What you have to do: Please output each entry in the material beneath exactly as shown.

■ ■ ■

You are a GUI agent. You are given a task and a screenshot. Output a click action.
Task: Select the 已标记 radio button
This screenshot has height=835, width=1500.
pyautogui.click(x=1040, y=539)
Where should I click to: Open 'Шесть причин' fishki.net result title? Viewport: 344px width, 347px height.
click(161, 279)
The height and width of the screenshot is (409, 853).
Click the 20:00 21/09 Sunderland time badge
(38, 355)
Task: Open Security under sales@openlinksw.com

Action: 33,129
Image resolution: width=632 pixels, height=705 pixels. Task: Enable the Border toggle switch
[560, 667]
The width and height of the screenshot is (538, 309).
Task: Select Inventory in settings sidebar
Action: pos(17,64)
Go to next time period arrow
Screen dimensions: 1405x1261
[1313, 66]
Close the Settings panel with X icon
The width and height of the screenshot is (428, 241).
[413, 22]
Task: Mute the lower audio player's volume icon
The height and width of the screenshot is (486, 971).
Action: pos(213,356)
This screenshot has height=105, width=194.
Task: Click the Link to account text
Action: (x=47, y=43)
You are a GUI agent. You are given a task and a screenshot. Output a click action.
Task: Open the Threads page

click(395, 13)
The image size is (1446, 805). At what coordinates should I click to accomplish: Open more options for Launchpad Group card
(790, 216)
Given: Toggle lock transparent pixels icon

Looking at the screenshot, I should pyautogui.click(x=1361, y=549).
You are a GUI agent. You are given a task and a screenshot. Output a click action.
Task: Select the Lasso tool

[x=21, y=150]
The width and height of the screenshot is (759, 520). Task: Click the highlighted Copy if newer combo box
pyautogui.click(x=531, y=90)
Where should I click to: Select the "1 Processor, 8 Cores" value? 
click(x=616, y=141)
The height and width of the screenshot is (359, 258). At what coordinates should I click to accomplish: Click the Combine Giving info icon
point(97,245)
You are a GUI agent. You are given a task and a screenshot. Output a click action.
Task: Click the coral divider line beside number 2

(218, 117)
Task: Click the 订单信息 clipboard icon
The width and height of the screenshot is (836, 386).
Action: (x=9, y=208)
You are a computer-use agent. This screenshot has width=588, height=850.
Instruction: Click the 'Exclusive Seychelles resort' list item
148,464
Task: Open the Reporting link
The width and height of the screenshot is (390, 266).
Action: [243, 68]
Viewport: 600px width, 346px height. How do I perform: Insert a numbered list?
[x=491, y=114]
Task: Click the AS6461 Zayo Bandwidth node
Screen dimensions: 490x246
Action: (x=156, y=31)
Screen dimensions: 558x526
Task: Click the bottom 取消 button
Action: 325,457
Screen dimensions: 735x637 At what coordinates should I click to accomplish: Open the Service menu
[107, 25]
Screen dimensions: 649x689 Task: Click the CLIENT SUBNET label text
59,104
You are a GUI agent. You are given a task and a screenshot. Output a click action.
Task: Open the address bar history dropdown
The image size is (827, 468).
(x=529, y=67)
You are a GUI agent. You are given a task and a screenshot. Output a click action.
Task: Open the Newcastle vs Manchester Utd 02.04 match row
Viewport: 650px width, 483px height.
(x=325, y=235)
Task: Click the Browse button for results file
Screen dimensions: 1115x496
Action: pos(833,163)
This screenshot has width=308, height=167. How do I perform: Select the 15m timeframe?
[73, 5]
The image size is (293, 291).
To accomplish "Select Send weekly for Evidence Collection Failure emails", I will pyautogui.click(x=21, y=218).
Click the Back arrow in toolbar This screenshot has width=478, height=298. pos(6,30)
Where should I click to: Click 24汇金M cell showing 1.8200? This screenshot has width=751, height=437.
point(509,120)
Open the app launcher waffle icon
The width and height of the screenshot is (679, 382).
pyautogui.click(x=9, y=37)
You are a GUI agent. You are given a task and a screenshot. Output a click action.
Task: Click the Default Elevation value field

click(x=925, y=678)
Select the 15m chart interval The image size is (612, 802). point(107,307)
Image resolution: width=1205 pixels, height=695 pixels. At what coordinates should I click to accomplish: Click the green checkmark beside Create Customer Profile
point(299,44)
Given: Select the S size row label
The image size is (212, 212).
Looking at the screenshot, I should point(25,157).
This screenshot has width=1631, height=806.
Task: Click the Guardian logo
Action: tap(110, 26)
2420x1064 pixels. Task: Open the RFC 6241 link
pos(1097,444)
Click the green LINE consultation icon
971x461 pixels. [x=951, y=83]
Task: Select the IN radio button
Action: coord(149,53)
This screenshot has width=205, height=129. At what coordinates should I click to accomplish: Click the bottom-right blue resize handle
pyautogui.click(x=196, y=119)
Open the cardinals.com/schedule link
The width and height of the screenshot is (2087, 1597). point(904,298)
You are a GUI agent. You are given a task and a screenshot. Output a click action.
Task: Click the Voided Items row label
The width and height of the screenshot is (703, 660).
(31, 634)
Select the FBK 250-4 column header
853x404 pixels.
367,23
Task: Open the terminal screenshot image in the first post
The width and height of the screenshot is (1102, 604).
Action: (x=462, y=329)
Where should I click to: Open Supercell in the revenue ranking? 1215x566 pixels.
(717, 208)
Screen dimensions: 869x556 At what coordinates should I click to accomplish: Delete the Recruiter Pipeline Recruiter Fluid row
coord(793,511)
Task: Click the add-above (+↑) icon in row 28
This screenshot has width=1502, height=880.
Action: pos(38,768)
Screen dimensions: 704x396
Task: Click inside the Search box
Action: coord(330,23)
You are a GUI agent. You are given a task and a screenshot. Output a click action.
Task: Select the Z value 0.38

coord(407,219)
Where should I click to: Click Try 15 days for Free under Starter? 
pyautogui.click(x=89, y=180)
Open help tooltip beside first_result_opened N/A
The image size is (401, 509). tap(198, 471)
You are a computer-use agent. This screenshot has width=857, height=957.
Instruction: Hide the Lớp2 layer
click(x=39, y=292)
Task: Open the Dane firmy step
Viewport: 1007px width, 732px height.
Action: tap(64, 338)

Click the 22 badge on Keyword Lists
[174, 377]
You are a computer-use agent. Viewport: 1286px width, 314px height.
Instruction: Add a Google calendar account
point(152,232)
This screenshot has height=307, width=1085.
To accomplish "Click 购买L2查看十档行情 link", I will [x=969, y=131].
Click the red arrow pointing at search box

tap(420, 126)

■ ■ ■

Answer for the task:
You are a GUI agent. You are given a task and a screenshot. Output a click action.
Task: Select the 已标记 radio button
This screenshot has height=835, width=1500.
pyautogui.click(x=1040, y=539)
Where should I click to: Open 'Шесть причин' fishki.net result title? Viewport: 344px width, 347px height.
click(161, 279)
The height and width of the screenshot is (409, 853).
Click the 20:00 21/09 Sunderland time badge
(38, 355)
Task: Open Security under sales@openlinksw.com

Action: 33,129
Image resolution: width=632 pixels, height=705 pixels. Task: Enable the Border toggle switch
[560, 667]
The width and height of the screenshot is (538, 309).
Task: Select Inventory in settings sidebar
Action: pos(17,64)
Go to next time period arrow
Screen dimensions: 1405x1261
[1313, 66]
Close the Settings panel with X icon
The width and height of the screenshot is (428, 241).
[413, 22]
Task: Mute the lower audio player's volume icon
The height and width of the screenshot is (486, 971).
Action: pos(213,356)
This screenshot has height=105, width=194.
Task: Click the Link to account text
Action: (x=47, y=43)
You are a GUI agent. You are given a task and a screenshot. Output a click action.
Task: Open the Threads page

click(395, 13)
The image size is (1446, 805). At what coordinates should I click to accomplish: Open more options for Launchpad Group card
(790, 216)
Given: Toggle lock transparent pixels icon

Looking at the screenshot, I should pyautogui.click(x=1361, y=549).
You are a GUI agent. You are given a task and a screenshot. Output a click action.
Task: Select the Lasso tool

[x=21, y=150]
The width and height of the screenshot is (759, 520). Task: Click the highlighted Copy if newer combo box
pyautogui.click(x=531, y=90)
Where should I click to: Select the "1 Processor, 8 Cores" value? 
click(x=616, y=141)
The height and width of the screenshot is (359, 258). At what coordinates should I click to accomplish: Click the Combine Giving info icon
point(97,245)
You are a GUI agent. You are given a task and a screenshot. Output a click action.
Task: Click the coral divider line beside number 2

(218, 117)
Task: Click the 订单信息 clipboard icon
The width and height of the screenshot is (836, 386).
Action: (x=9, y=208)
You are a computer-use agent. This screenshot has width=588, height=850.
Instruction: Click the 'Exclusive Seychelles resort' list item
148,464
Task: Open the Reporting link
The width and height of the screenshot is (390, 266).
Action: [243, 68]
Viewport: 600px width, 346px height. How do I perform: Insert a numbered list?
[x=491, y=114]
Task: Click the AS6461 Zayo Bandwidth node
Screen dimensions: 490x246
Action: (x=156, y=31)
Screen dimensions: 558x526
Task: Click the bottom 取消 button
Action: 325,457
Screen dimensions: 735x637 At what coordinates should I click to accomplish: Open the Service menu
[107, 25]
Screen dimensions: 649x689 Task: Click the CLIENT SUBNET label text
59,104
You are a GUI agent. You are given a task and a screenshot. Output a click action.
Task: Open the address bar history dropdown
The image size is (827, 468).
(x=529, y=67)
You are a GUI agent. You are given a task and a screenshot. Output a click action.
Task: Open the Newcastle vs Manchester Utd 02.04 match row
Viewport: 650px width, 483px height.
(x=325, y=235)
Task: Click the Browse button for results file
Screen dimensions: 1115x496
Action: pos(833,163)
This screenshot has width=308, height=167. How do I perform: Select the 15m timeframe?
[73, 5]
The image size is (293, 291).
To accomplish "Select Send weekly for Evidence Collection Failure emails", I will pyautogui.click(x=21, y=218).
Click the Back arrow in toolbar This screenshot has width=478, height=298. pos(6,30)
Where should I click to: Click 24汇金M cell showing 1.8200? This screenshot has width=751, height=437.
point(509,120)
Open the app launcher waffle icon
The width and height of the screenshot is (679, 382).
pyautogui.click(x=9, y=37)
You are a GUI agent. You are given a task and a screenshot. Output a click action.
Task: Click the Default Elevation value field

click(x=925, y=678)
Select the 15m chart interval The image size is (612, 802). point(107,307)
Image resolution: width=1205 pixels, height=695 pixels. At what coordinates should I click to accomplish: Click the green checkmark beside Create Customer Profile
point(299,44)
Given: Select the S size row label
The image size is (212, 212).
Looking at the screenshot, I should point(25,157).
This screenshot has width=1631, height=806.
Task: Click the Guardian logo
Action: tap(110, 26)
2420x1064 pixels. Task: Open the RFC 6241 link
pos(1097,444)
Click the green LINE consultation icon
971x461 pixels. [x=951, y=83]
Task: Select the IN radio button
Action: coord(149,53)
This screenshot has width=205, height=129. At what coordinates should I click to accomplish: Click the bottom-right blue resize handle
pyautogui.click(x=196, y=119)
Open the cardinals.com/schedule link
The width and height of the screenshot is (2087, 1597). point(904,298)
You are a GUI agent. You are given a task and a screenshot. Output a click action.
Task: Click the Voided Items row label
The width and height of the screenshot is (703, 660).
(31, 634)
Select the FBK 250-4 column header
853x404 pixels.
367,23
Task: Open the terminal screenshot image in the first post
The width and height of the screenshot is (1102, 604).
Action: (x=462, y=329)
Where should I click to: Open Supercell in the revenue ranking? 1215x566 pixels.
(717, 208)
Screen dimensions: 869x556 At what coordinates should I click to accomplish: Delete the Recruiter Pipeline Recruiter Fluid row
coord(793,511)
Task: Click the add-above (+↑) icon in row 28
This screenshot has width=1502, height=880.
Action: pos(38,768)
Screen dimensions: 704x396
Task: Click inside the Search box
Action: coord(330,23)
You are a GUI agent. You are given a task and a screenshot. Output a click action.
Task: Select the Z value 0.38

coord(407,219)
Where should I click to: Click Try 15 days for Free under Starter? 
pyautogui.click(x=89, y=180)
Open help tooltip beside first_result_opened N/A
The image size is (401, 509). tap(198, 471)
You are a computer-use agent. This screenshot has width=857, height=957.
Instruction: Hide the Lớp2 layer
click(x=39, y=292)
Task: Open the Dane firmy step
Viewport: 1007px width, 732px height.
Action: tap(64, 338)

Click the 22 badge on Keyword Lists
[174, 377]
You are a computer-use agent. Viewport: 1286px width, 314px height.
Instruction: Add a Google calendar account
point(152,232)
This screenshot has height=307, width=1085.
To accomplish "Click 购买L2查看十档行情 link", I will [x=969, y=131].
Click the red arrow pointing at search box

tap(420, 126)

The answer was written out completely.